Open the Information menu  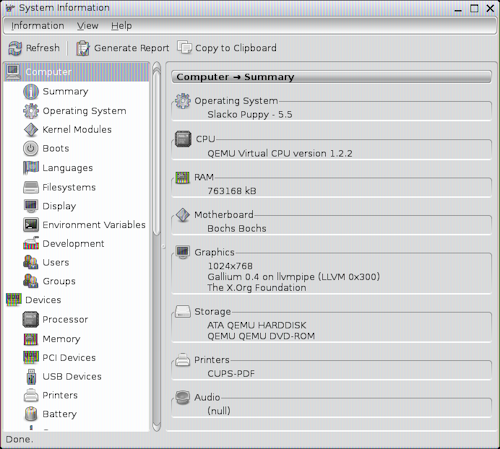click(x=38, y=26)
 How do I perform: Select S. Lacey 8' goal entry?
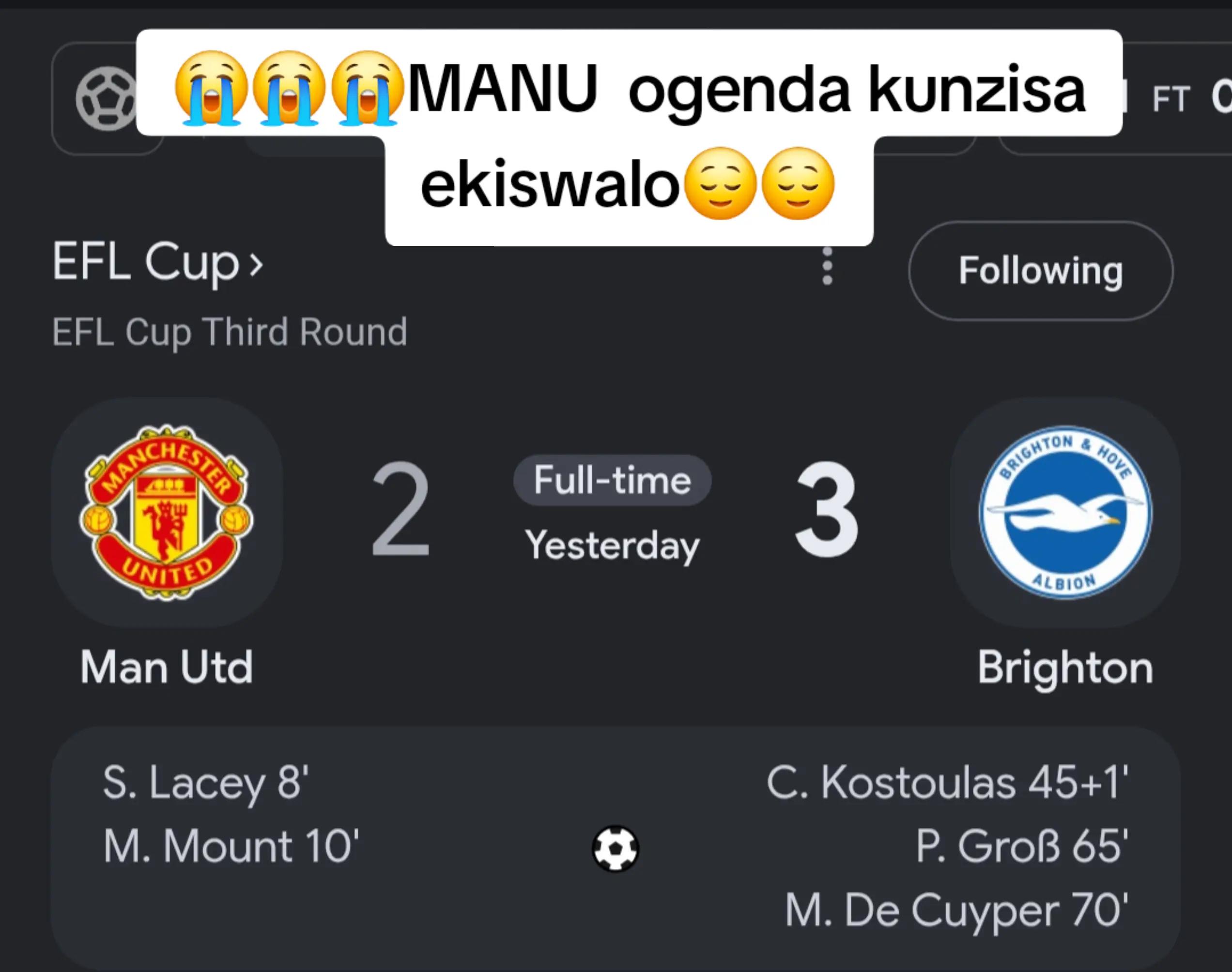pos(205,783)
--
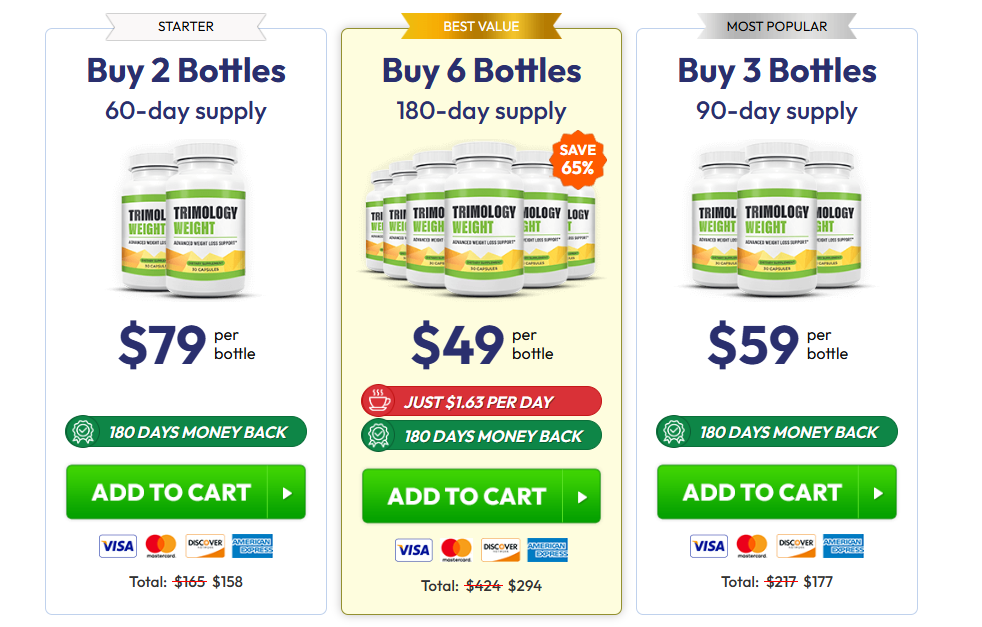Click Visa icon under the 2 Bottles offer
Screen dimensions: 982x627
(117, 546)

■ Work to complete: Please count the lines in the records that contain the word "perform", treating uppercase and lowercase as different, and give only that number.

■ Complete answer: 1